## GOAL OF THE EXERCISE
Every line containing the string "Switch" is to be copied from the records.

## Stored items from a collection

+ + + + + + +

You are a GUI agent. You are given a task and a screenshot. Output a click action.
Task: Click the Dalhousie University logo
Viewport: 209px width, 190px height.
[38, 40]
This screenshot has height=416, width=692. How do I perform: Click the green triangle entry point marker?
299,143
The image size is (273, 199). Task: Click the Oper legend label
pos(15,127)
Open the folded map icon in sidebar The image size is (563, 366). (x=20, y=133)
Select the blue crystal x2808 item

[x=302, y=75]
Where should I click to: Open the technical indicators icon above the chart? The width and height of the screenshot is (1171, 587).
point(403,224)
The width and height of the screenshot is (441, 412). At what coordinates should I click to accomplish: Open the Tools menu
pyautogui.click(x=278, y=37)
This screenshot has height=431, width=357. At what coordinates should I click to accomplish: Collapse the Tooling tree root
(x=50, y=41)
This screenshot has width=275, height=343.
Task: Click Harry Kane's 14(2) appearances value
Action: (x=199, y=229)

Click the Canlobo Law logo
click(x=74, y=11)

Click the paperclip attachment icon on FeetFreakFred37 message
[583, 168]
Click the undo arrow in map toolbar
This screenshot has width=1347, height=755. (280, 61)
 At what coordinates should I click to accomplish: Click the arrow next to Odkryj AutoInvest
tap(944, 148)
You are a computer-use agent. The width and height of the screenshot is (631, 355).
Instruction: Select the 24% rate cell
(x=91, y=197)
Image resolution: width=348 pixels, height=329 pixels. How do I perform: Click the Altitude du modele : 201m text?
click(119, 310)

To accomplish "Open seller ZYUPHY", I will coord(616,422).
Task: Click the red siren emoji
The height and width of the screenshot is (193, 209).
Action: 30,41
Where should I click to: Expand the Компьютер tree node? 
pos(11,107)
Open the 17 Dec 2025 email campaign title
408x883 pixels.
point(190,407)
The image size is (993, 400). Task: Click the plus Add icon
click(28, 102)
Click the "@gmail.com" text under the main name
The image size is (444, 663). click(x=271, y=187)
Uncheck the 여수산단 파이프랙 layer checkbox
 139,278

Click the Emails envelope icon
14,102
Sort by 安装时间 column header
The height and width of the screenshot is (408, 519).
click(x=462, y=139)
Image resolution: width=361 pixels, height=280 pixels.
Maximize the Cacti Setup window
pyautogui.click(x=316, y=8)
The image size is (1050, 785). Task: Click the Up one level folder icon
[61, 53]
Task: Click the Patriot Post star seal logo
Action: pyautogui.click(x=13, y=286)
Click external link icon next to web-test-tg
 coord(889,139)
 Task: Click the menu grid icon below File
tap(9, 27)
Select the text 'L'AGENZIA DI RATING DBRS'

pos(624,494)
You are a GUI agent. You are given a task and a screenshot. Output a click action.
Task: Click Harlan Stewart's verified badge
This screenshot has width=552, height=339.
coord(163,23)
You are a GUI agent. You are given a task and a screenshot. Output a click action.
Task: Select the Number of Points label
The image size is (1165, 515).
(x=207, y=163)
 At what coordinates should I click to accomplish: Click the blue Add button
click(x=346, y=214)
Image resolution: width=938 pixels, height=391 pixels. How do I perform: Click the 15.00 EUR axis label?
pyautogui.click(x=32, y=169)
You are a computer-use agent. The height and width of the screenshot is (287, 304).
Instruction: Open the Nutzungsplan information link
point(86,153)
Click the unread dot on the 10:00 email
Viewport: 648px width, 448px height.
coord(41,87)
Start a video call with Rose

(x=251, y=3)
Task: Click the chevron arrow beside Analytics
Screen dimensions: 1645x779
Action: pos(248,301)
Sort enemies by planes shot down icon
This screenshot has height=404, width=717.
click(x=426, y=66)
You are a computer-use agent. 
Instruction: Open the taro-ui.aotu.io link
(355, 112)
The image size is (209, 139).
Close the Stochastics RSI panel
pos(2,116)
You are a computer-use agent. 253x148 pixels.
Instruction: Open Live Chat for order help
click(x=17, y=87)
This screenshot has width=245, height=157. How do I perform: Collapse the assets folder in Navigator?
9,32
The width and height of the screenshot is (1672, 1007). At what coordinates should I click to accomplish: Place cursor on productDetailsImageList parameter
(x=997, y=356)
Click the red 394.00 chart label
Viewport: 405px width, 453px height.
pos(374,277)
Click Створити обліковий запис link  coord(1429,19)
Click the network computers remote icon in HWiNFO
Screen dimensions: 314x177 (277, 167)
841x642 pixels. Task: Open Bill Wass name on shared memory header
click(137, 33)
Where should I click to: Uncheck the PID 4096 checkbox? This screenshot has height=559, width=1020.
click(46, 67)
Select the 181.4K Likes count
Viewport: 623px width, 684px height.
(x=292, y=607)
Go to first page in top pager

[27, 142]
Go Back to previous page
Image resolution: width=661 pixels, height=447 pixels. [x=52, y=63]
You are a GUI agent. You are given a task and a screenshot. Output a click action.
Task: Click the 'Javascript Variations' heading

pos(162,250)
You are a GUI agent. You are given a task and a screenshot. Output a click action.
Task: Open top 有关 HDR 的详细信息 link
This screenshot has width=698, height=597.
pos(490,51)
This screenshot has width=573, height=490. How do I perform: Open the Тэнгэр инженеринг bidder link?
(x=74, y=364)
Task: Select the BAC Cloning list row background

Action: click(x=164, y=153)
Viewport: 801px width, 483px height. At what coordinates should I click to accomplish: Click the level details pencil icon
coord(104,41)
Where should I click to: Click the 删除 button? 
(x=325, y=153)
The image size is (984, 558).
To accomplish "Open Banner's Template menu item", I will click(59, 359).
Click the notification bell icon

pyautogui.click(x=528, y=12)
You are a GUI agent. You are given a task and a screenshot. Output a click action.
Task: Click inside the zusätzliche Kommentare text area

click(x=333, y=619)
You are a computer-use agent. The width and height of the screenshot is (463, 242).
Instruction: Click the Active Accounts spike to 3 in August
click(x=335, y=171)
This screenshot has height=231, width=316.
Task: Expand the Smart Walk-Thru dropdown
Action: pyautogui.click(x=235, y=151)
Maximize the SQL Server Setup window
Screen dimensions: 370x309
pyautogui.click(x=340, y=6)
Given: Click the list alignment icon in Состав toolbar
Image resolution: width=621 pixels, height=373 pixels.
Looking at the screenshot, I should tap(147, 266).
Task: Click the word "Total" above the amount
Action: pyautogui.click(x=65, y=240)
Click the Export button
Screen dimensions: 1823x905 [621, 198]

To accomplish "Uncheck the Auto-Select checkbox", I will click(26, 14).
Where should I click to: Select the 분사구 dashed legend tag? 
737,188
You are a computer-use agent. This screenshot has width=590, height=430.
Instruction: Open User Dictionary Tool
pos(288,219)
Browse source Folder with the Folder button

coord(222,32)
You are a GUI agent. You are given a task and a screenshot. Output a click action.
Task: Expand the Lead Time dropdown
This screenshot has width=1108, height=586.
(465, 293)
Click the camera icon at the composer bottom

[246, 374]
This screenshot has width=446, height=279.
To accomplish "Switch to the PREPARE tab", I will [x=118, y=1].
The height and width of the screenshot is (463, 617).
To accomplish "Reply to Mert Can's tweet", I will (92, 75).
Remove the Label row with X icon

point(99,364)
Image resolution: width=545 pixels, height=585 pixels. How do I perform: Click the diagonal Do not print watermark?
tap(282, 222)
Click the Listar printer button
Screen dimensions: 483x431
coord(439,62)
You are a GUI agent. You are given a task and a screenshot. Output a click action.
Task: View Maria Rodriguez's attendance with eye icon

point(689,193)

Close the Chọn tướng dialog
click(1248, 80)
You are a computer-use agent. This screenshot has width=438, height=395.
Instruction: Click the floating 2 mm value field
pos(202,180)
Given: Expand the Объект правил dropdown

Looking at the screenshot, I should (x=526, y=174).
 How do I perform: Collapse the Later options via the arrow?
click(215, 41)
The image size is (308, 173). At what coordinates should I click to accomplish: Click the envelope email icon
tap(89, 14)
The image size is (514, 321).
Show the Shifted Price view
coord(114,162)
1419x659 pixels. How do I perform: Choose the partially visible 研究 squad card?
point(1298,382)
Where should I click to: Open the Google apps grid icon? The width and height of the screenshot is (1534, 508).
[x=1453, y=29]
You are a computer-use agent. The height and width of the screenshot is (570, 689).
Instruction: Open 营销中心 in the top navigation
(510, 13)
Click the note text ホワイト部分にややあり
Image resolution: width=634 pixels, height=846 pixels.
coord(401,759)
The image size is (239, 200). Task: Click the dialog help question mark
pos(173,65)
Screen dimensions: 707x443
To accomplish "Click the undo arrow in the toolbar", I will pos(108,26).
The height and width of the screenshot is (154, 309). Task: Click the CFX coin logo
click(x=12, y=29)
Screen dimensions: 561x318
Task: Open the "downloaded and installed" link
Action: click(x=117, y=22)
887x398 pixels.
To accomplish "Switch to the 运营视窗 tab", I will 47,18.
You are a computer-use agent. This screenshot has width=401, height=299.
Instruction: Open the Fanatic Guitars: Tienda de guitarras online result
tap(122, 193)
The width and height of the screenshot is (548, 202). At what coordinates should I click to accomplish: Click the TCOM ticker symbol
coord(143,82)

+ + + + + + +

## SOLUTION
To accomplish "Switch to the PREPARE tab", I will [x=118, y=1].
To accomplish "Switch to the 运营视窗 tab", I will 47,18.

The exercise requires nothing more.